■ Required work ■
Beneath this line sits some data. Return only its lines from the one holding "Task: Select the netcoreapp50 toolchain cell" through the one holding "You are a GUI", inclusive, exactly, with the images removed.

Top of Entries provided

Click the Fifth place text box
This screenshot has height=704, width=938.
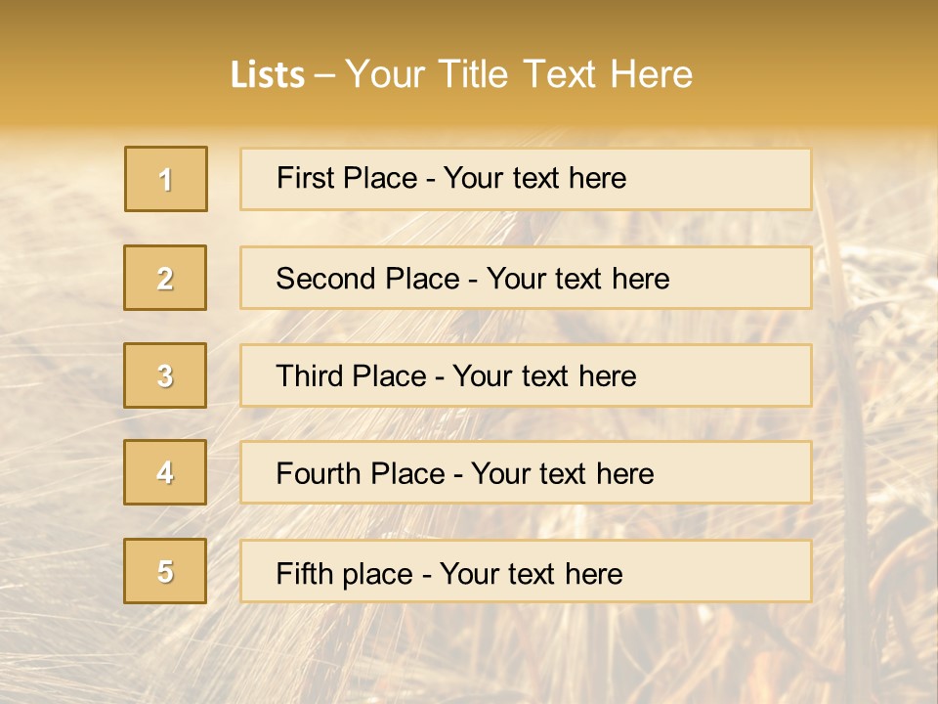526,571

Bottom of Entries provided
Top of Entries provided

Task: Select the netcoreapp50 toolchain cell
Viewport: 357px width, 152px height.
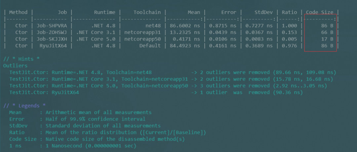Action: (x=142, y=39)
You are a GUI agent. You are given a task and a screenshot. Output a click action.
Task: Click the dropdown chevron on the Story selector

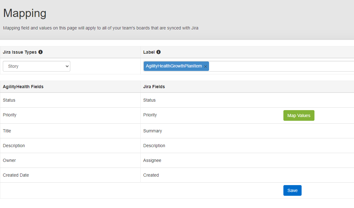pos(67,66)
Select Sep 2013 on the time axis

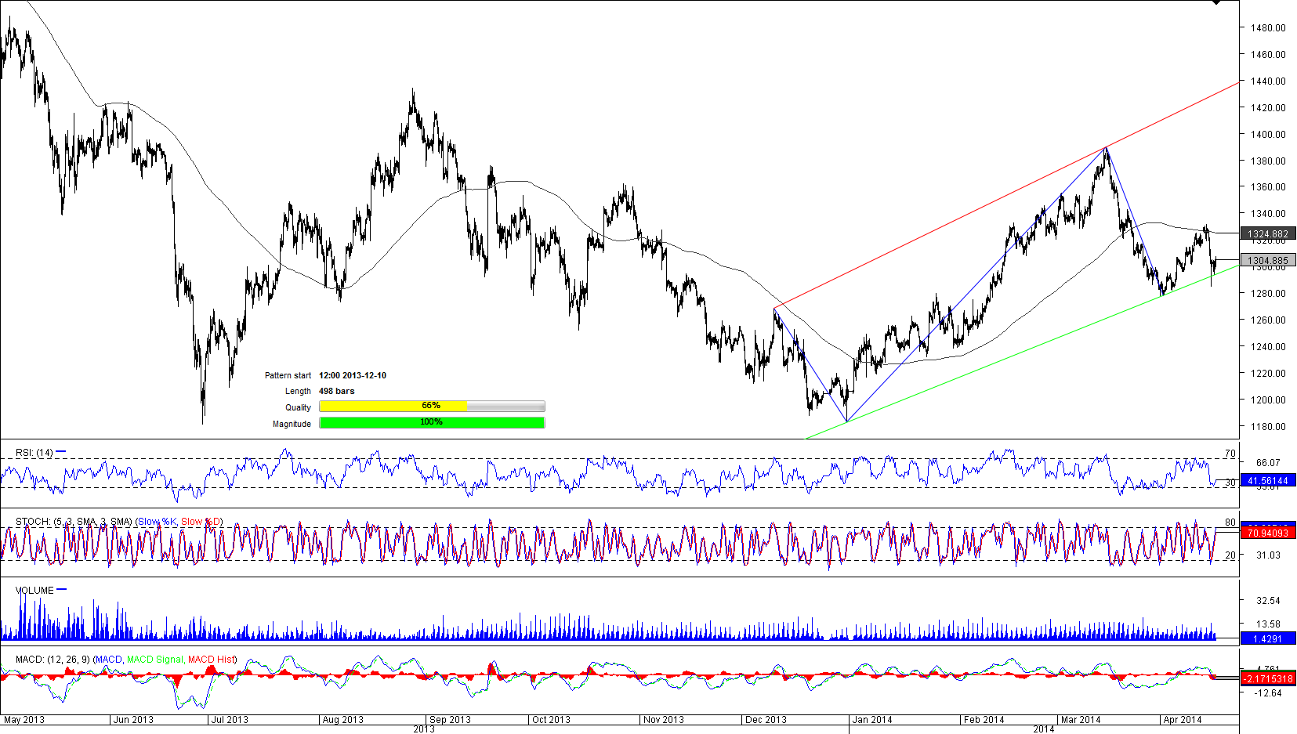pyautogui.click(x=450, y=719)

Bottom of Entries provided

■ Finished exercise ■
Task: Select the netcoreapp50 toolchain cell
Viewport: 357px width, 152px height.
Action: (x=142, y=39)
You are a GUI agent. You are given a task and a screenshot. Output a click action.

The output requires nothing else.